Since we might have multibyte characters in parsed string, we're going to use mb_str_split
function to split it into an array.
private function parseChunk($chunk): \Generator
{
// Continue from where we left off.
$this->buffer .= $chunk;
// We want to iterate over chars but since,
// we can have multibyte strings we can't access them by position alone.
$split = mb_str_split($this->buffer);
foreach ($split as $position => $char) {
// TODO: Implement.
}
}
There are some other things we need to keep track of to be able to tell when we encounter a char of significance: level of object nesting, the position where item began, if we even found any items while reading this chunk and start position for buffer part we want to keep.
We'll reset nesting level every time we start reading to start fresh. Also, if we haven't yielded any items we need to reset nesting level or we're going to just be adding it because of items we have beginning for but not the end in the buffer. Finally, the parsed part of the buffer is discarded and we keep what has left for later.
private int $nestingLevel = 0;
public function get()
{
$this->buffer = '';
$this->nestingLevel = 0;
rewind($this->resource);
while (!feof($this->resource)) {
$chunk = fread($this->resource, JsonCollectionStreamReader::CHUNK_SIZE);
yield from $this->parseChunk($chunk);
}
}
private function parseChunk($chunk): \Generator
{
// Continue from where we left off.
$this->buffer .= $chunk;
$start = 0;
$keepFrom = 0;
$yielded = 0;
// We want to iterate over chars but since,
// we can have multibyte strings we can't access them by position alone.
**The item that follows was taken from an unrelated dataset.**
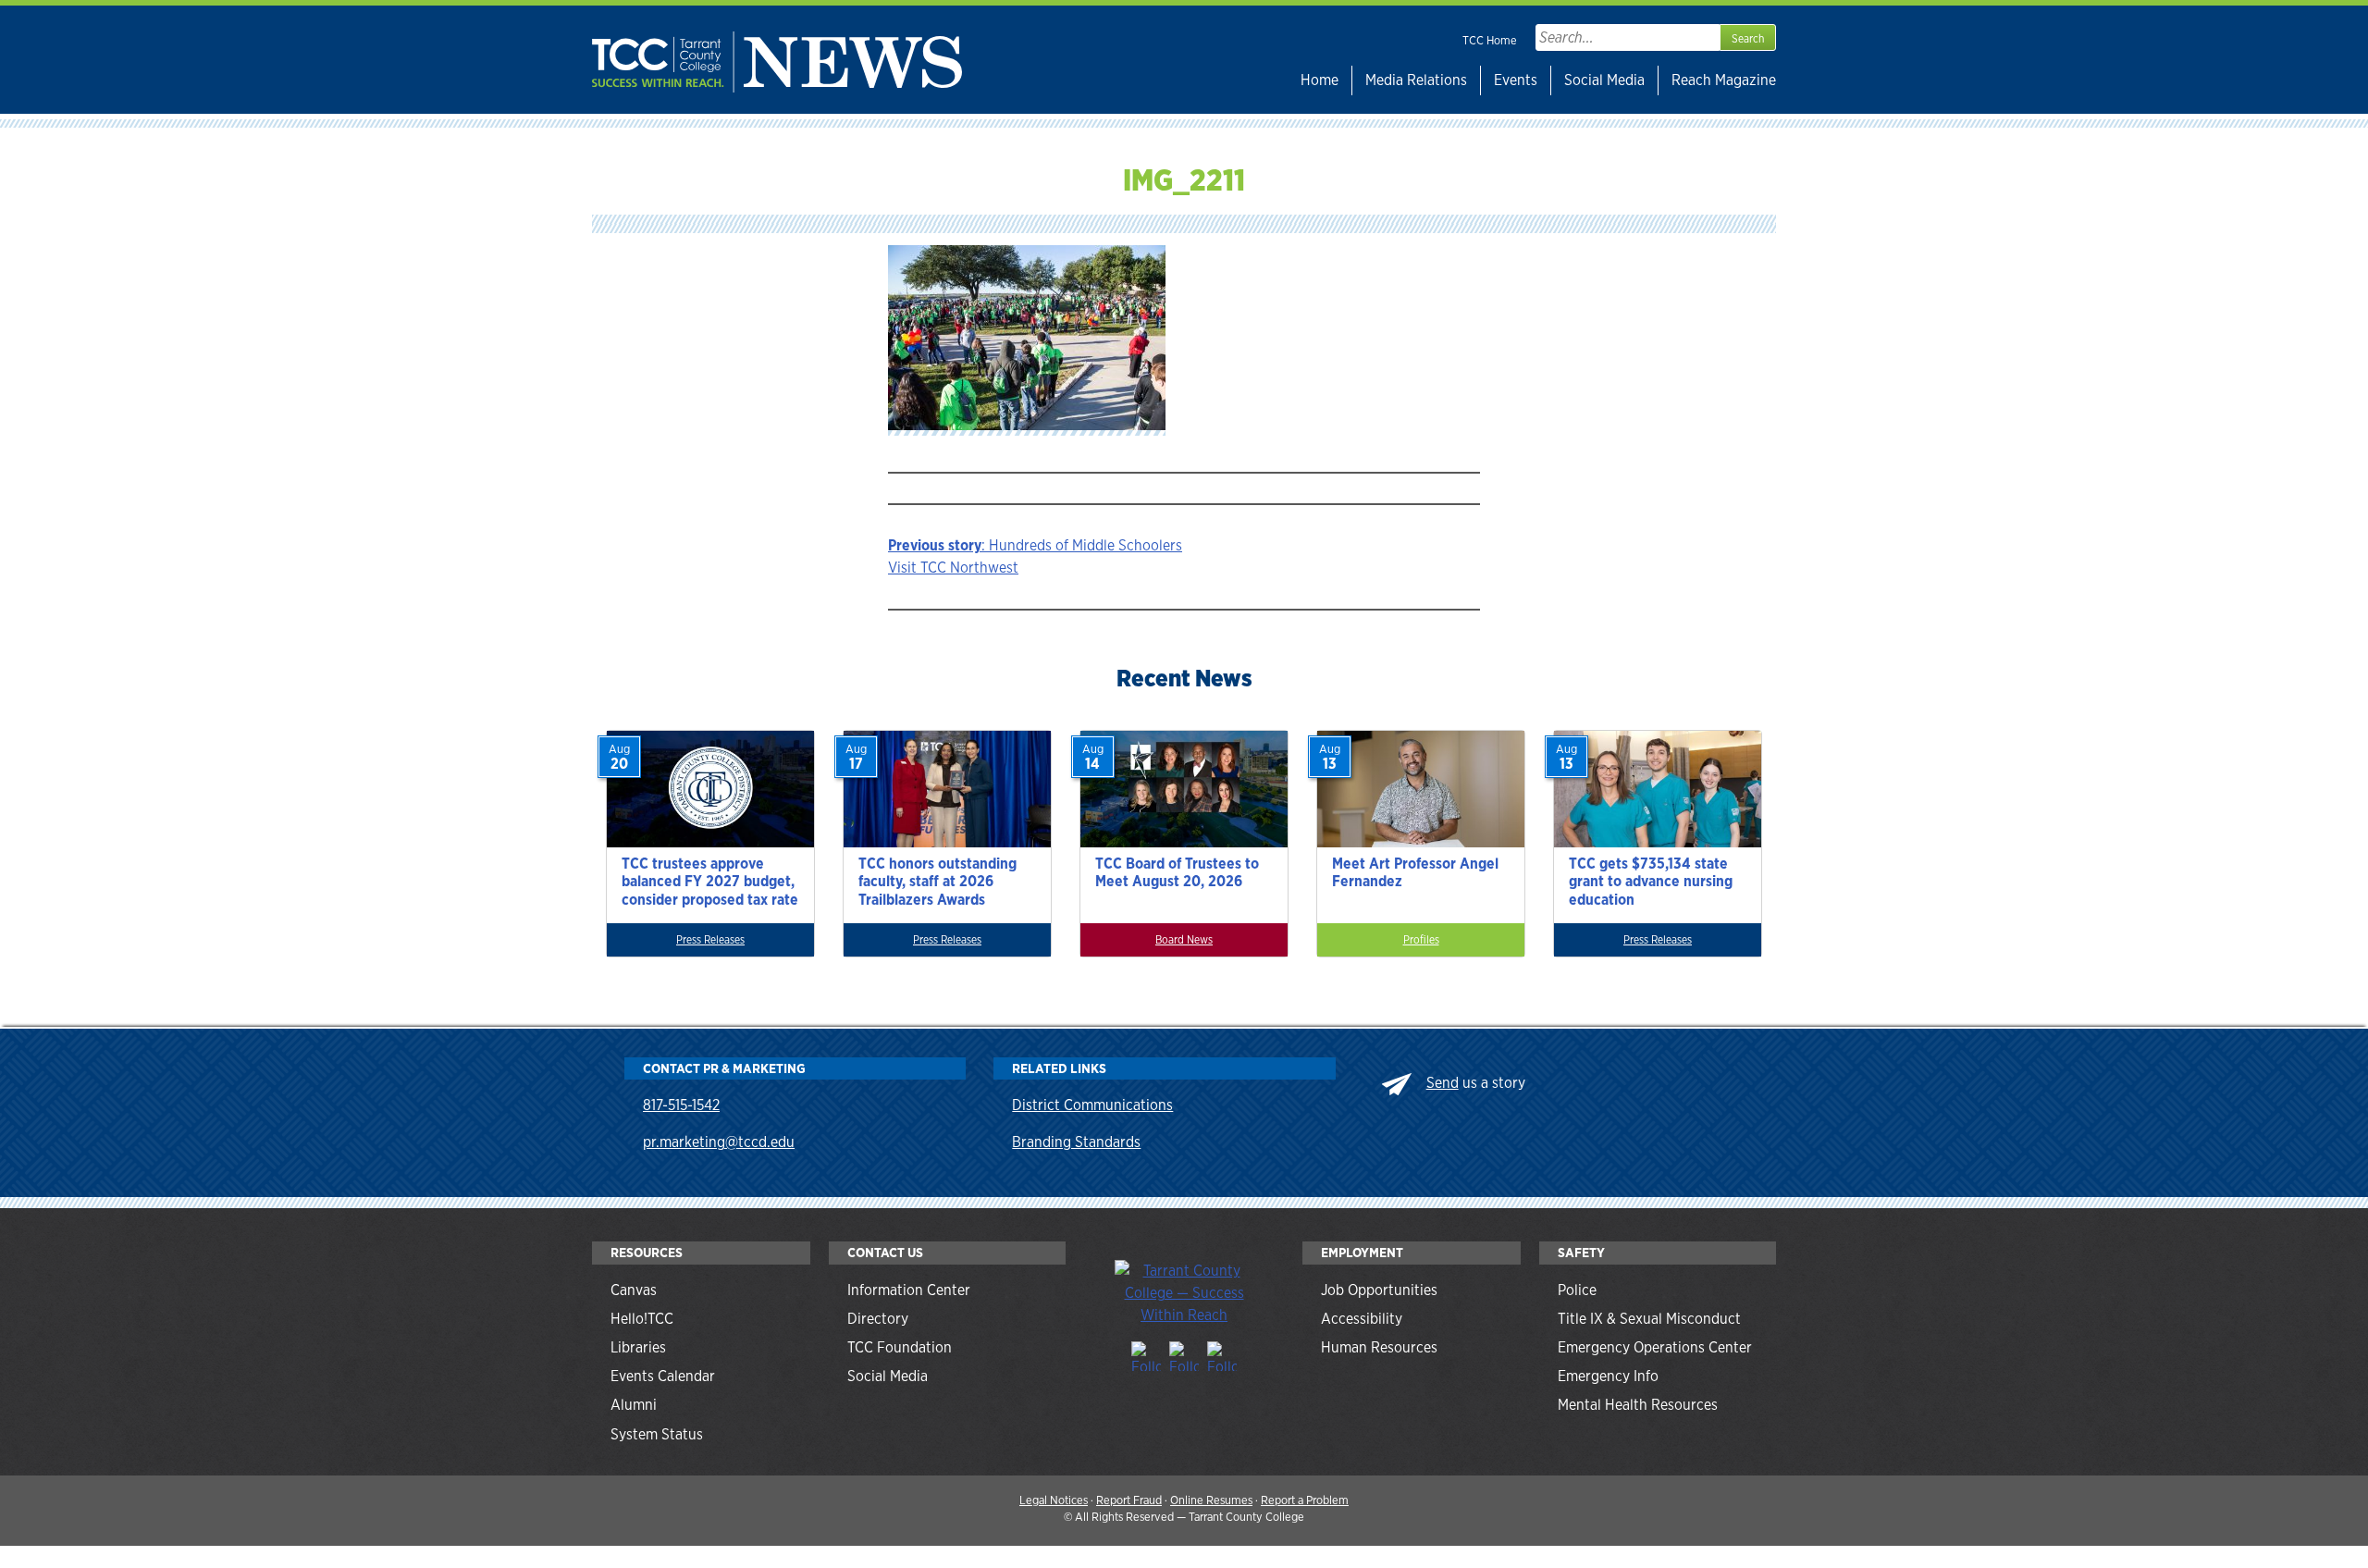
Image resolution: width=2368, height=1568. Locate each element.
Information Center (908, 1290)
$split = mb_str_split($this->buffer);
foreach ($split as $position => $char) {
// Start of the collection.
if ($this->nestingLevel === 0 && $char === '[') {
continue;
}
// We reached the end of the collection.
if ($this->nestingLevel === 0 && $char === ']') {
break;
}
// Maybe start of an item, but we need to check if we're not nested.
if ($char === '{') {
// Definitely start of the item.
if ($this->nestingLevel === 0) {
$start = $position;
}
$this->nestingLevel++;
} elseif ($char === '}') {
// Maybe end of the item?
$this->nestingLevel--;
// Definitely end of the item.
if ($this->nestingLevel === 0) {
$keepFrom = $position + 1;
yield json_decode(
mb_substr($this->buffer, $start, $position - $start + 1)
);
$yielded++;
}
}
}
// If we don't reset nesting level when current buffer hasn't yielded any items,
// we'll never reach 0 and won't be able to read items from next chunks.
if ($yielded === 0) {
$this->nestingLevel = 0;
}
// Keep the unparsed part for later.
$this->buffer = mb_substr($this->buffer, $keepFrom);
}
One additional thing we can do is tell if we want items to be returned as arrays or as objects (default). We can do this by passing an additional parameter to the constructor.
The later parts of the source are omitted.